The Charlotte/Atlanta spillover dynamic creates a feedback loop that is often underweighted in state-level labor market analysis: SC is absorbing domestic migration from both metros, which drives residential construction, which competes with industrial projects for the same open-shop craft labor at the same time. There is no clean separation between residential and industrial labor pools in a right-to-work market with 1.5% union density.

For owners and contractors, the practical implication is that SC projects need workforce feasibility underwritten explicitly — not assumed from state-level employment availability.

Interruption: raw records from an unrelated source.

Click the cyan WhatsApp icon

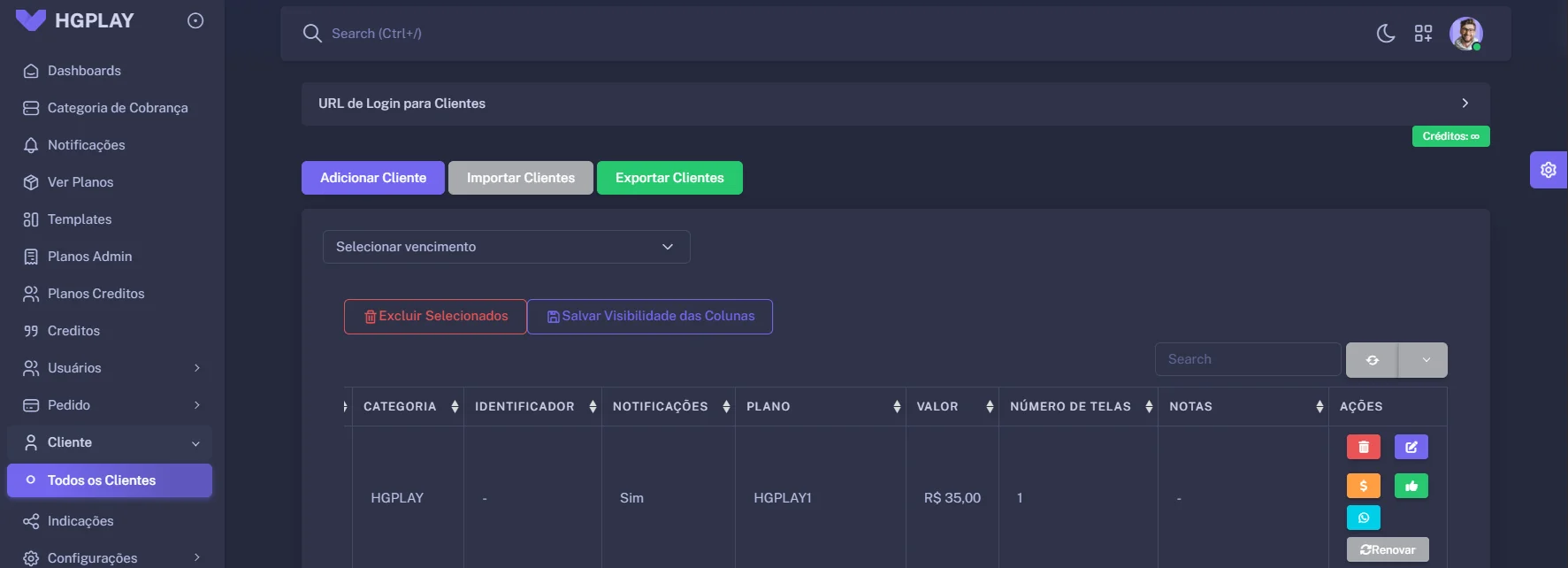point(1363,518)
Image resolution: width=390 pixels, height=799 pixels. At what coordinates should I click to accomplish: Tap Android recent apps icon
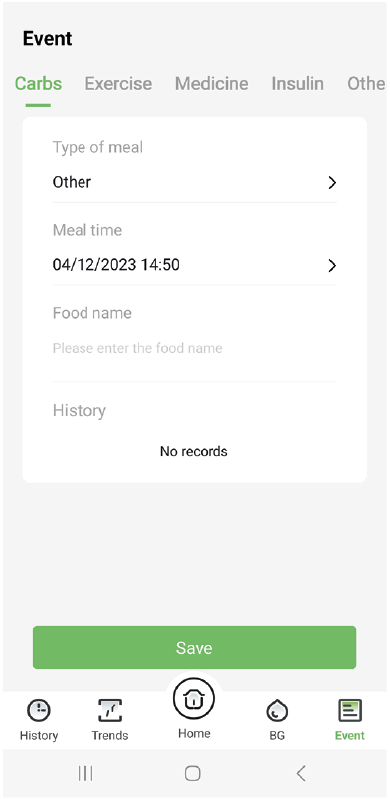coord(85,774)
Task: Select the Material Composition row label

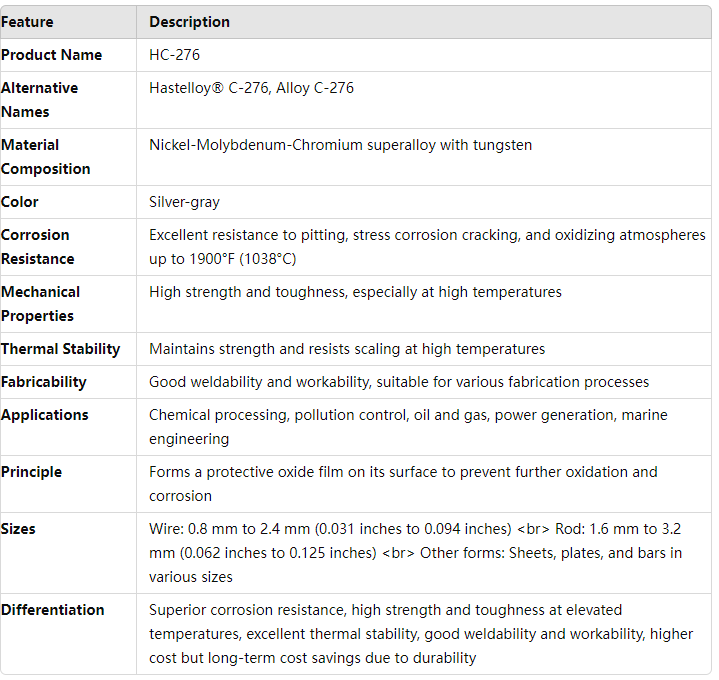Action: click(46, 157)
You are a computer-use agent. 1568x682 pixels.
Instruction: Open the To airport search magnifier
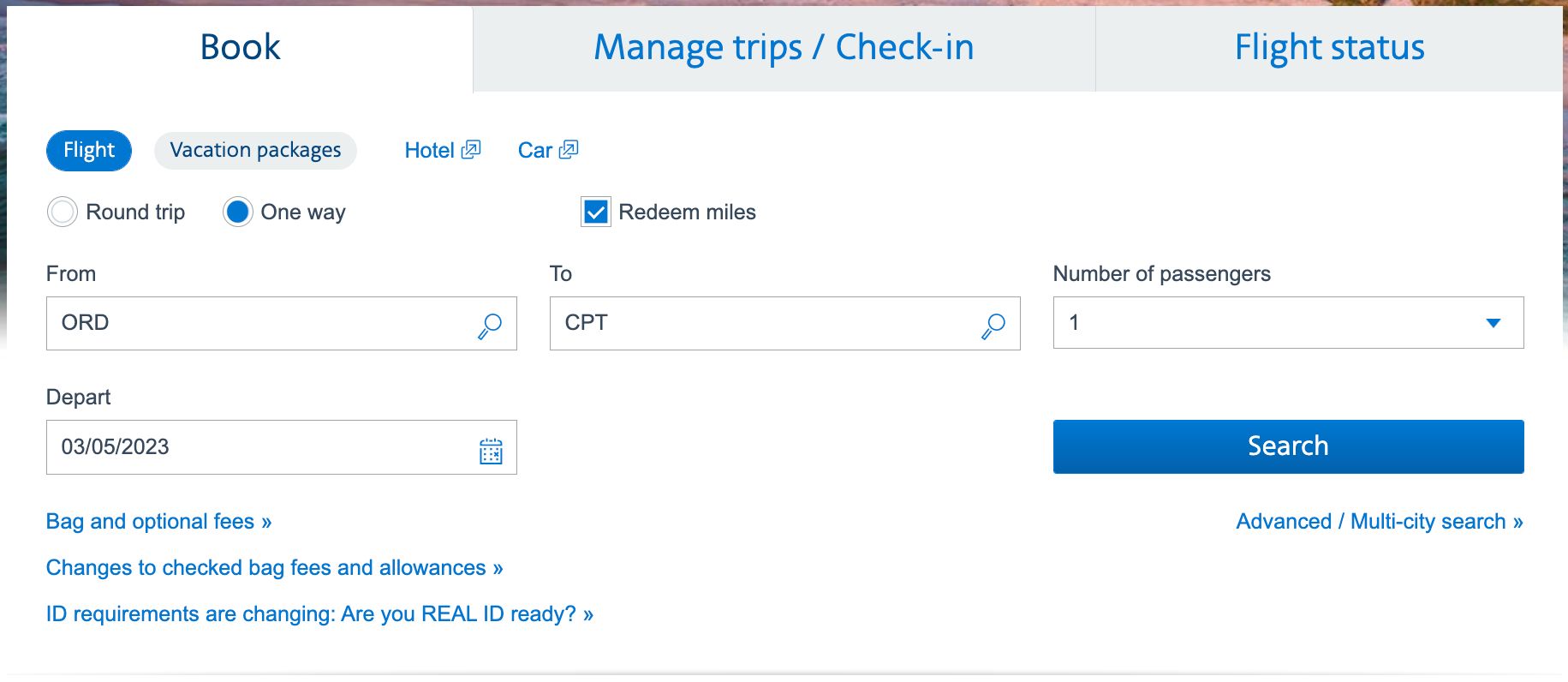click(x=993, y=324)
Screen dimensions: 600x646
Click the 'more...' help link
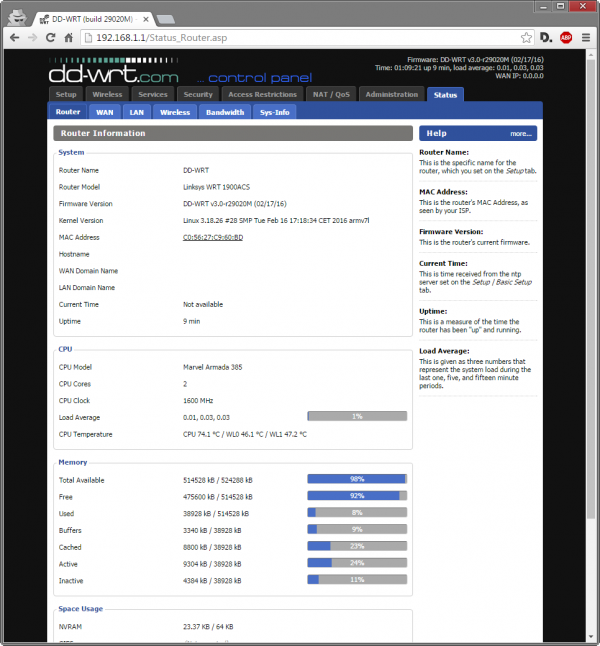tap(520, 133)
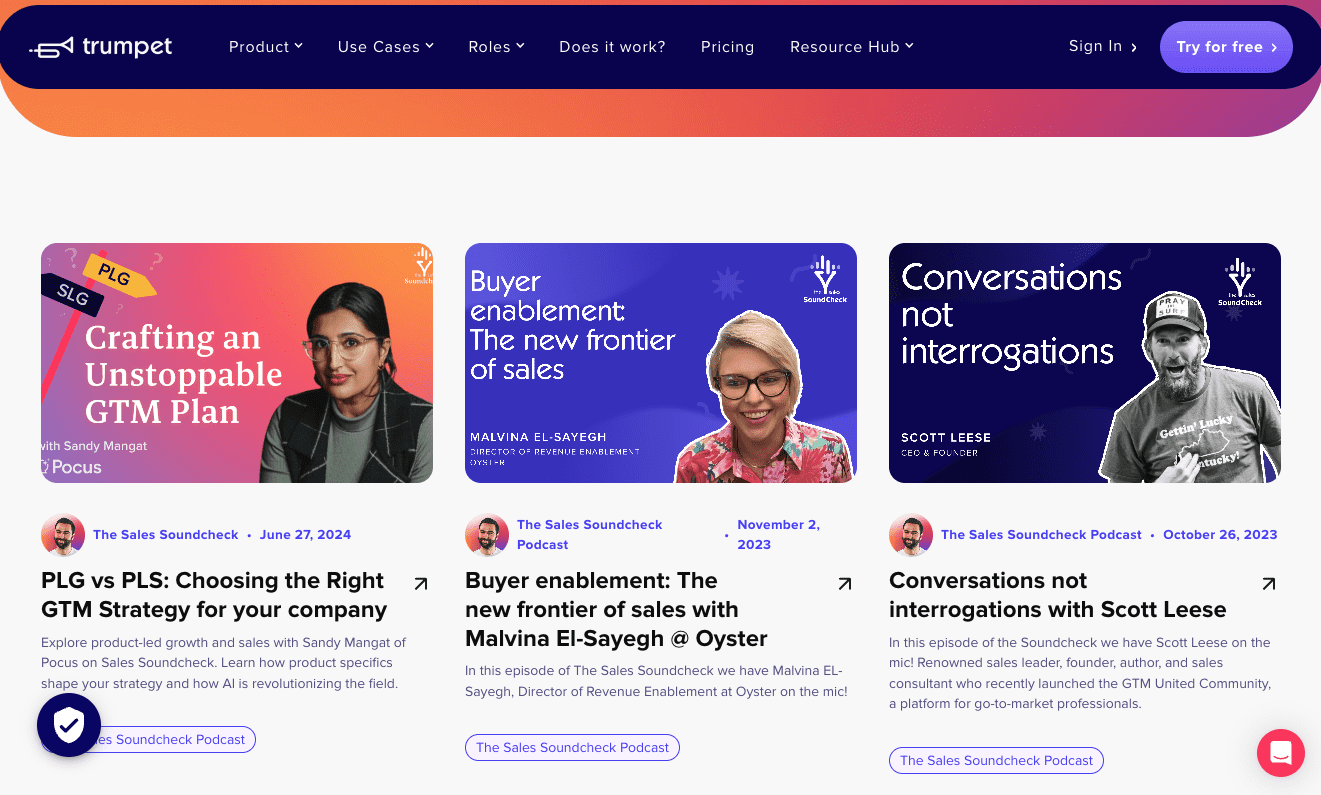Click the shield privacy badge icon

[x=69, y=725]
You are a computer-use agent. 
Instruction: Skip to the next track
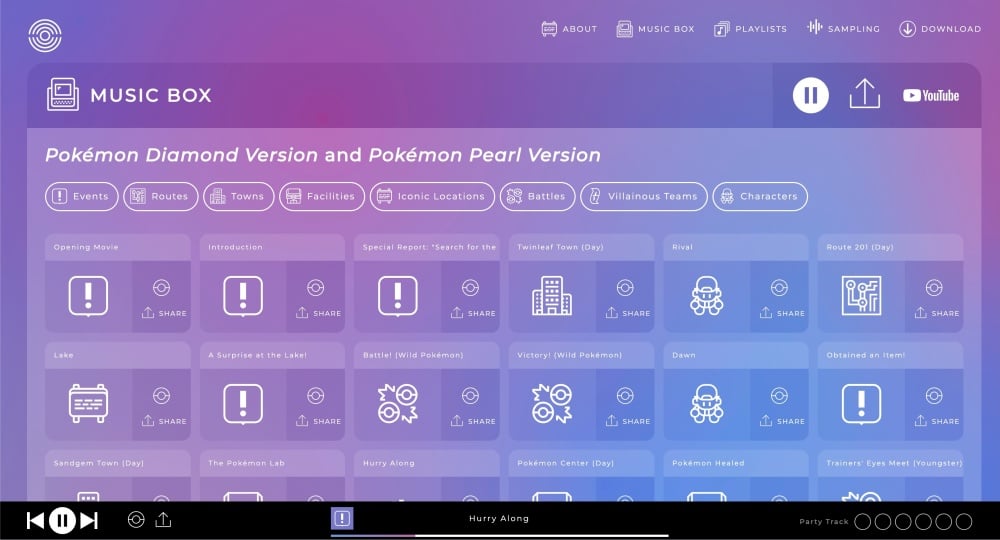point(89,520)
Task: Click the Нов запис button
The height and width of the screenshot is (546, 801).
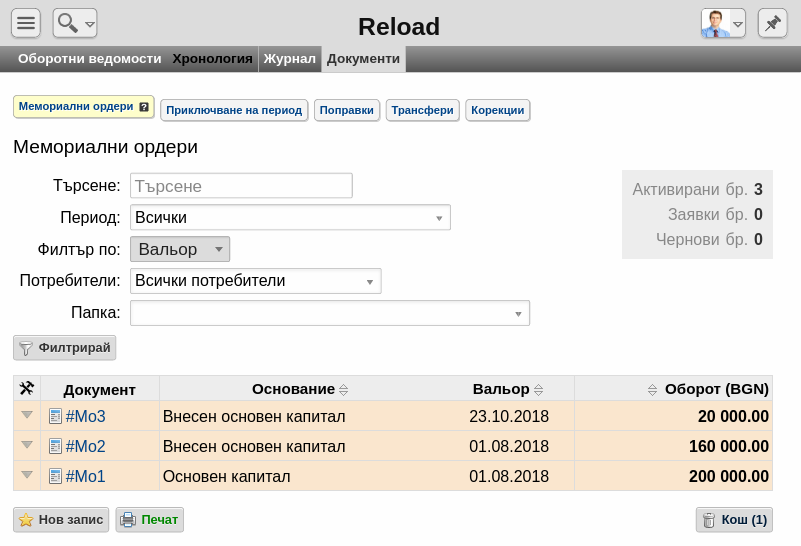Action: click(61, 520)
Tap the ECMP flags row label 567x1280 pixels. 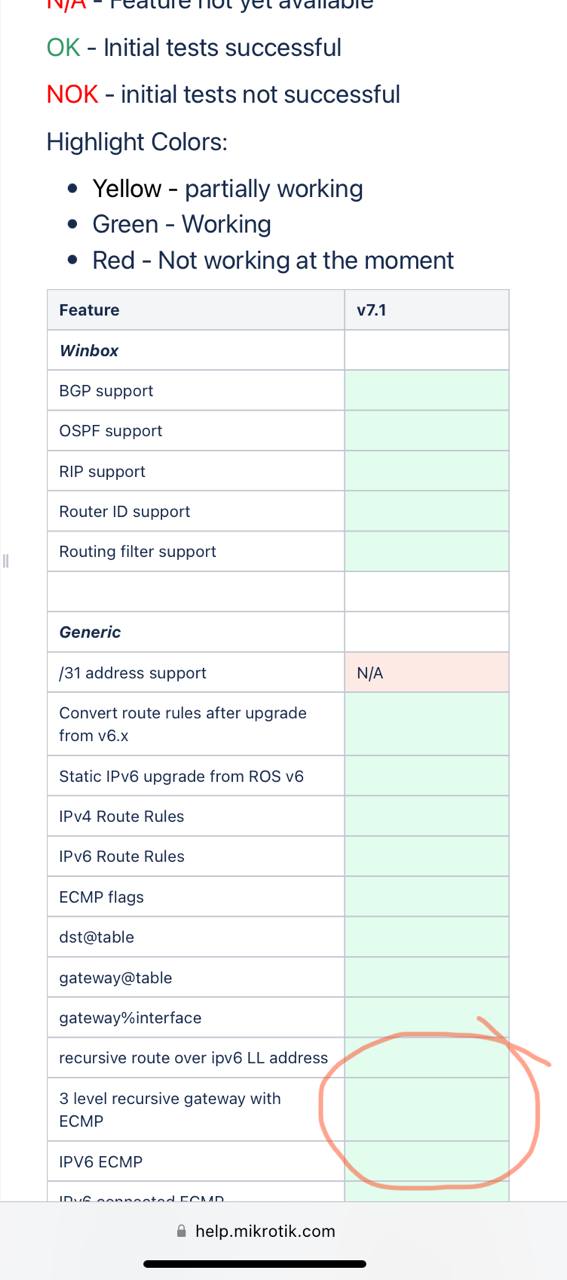point(101,897)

The macro employment numbers are large; the credentialed specialist pool for nuclear, MV electrical, and commissioning work is structurally thin.

Methodology note

The South Carolina Workforce Exposure Index™ (WEI) blends AlphaHire's proprietary job-posting, project, and role-roster data with public labor statistics to produce a banded exposure read (Low to Severe) for skilled construction roles. Scores are directional and comparative across time and geographies, not point forecasts of future hiring or wage levels; see the [Workforce Intelligence Lab methodology registry](/library/methodology) for index construction, banding, and confidence handling details. The Moderate confidence flag on this record reflects the thin IBEW dispatch signal inherent to a 1.5% private-sector union density environment — the open-shop dominant market provides less structured throughput data than higher-density states.

Limitations

This is a directional, banded read — not a forecast. Values reflect AlphaHire-derived workforce exposure indicators and approved public-source context. It does not disclose AlphaHire's full underlying dataset, proprietary model weights, raw market-level exports, or client-specific workforce feasibility conclusions. No raw data or row-level records are exposed on this page. Nuclear specialty craft exposure reflects a pre-full-construction phase at V.C. Summer; the WEI will be updated as construction milestones and NRC licensing progress are confirmed.

This record updates quarterly. Subsequent editions track each driver against this Q2 2026 baseline — with particular attention to V.C. Summer NRC licensing milestones, AESC Florence restart timeline, and the Google data center construction pace in Dorchester County. For the index construction, banding, and confidence handling, see the methodology registry.